それは、お寺で檀家さんに会えなかったり、托鉢で地域の人に会えない事で、人々の心のケアが難しくなっているそうです。

ロックダウンによる経済的な問題と、悩みごとを相談しにくかったり、悩んでいる事に気付いてもらいにくくなったため、追い詰められてしまう人もいて。結果として、自殺者とかも出てきているようです。

家に常にいなかったことで回避されていた家庭の問題が、ステイホームにより逃げ場を失っている事もあるかと思います。

タイのお坊さんは、自発性を大切にするところがあって「お寺に来なさい」とは言わないと聞いた事があります。そのぶん、お寺に来るモチベーションを持てるようにそれとなく促したり、お寺によってはお寺が迎えてくれる雰囲気をつくったりとかしています。

しかし、このロックダウンの中では、お寺に行くハードルが高くなっています。

お寺を、心のケアをする仕組みの一つと捉えたとして、世の中にある心のケアをする施設は同じような状況がどこかしらあると思います。

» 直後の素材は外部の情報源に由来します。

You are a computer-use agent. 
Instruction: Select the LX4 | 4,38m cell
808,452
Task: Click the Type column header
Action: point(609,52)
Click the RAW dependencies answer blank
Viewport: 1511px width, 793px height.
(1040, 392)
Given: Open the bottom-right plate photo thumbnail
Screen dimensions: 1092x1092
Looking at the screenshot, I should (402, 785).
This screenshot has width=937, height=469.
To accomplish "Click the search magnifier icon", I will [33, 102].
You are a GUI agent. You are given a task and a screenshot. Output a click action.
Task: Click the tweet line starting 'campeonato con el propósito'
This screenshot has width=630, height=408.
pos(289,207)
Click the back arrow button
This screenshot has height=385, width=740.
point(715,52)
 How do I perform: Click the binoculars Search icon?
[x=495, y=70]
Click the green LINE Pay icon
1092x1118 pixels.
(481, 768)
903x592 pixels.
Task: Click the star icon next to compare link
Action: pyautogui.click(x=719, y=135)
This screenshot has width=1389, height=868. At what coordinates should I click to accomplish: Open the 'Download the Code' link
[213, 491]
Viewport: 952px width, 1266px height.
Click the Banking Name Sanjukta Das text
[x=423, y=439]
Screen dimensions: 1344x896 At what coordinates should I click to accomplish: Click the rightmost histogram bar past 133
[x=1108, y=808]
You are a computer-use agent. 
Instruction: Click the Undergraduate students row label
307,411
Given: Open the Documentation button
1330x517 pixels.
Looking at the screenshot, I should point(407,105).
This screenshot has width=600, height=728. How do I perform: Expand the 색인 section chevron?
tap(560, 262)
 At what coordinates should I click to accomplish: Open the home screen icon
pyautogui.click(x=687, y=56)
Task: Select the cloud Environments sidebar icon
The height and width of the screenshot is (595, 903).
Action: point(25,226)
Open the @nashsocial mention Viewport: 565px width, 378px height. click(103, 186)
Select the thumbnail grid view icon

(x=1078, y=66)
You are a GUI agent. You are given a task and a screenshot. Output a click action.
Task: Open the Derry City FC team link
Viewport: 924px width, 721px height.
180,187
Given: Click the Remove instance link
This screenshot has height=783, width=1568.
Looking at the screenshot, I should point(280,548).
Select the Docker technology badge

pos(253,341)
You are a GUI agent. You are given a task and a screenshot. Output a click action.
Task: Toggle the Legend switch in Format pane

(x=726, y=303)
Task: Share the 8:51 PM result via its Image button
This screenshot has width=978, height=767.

また、火葬の問題もあります。通常、タイで仏教徒が亡くなるとお寺で火葬をするそうですが。私が話を聞いたお坊さんは、ロックダウンになった後、お寺で火葬を行っていない。亡骸はどこに行ったのだろうかと言ってました。
どうなっているんでしょうね。満足に弔う事のできなかった家族はどうなってるの?

お坊さんたちも、この状況下でどうすれば良いのか、いろいろ知恵を絞っているとは思いますが。
まずはきっちり感染を押えて、短期間でロックダウンという状況を終わらせる事が大切なのかもしれません。
タイは、ここ数日新規感染者数が1桁で推移しているので、近いうちにロックダウンが解除される可能性が出てきています。この方法はタイでは有効な手段だと思います。

しかし、日本は長期化しそうな感じです。

コロナ危機の間、精神衛生をどうするのかは大きな課題だと思います。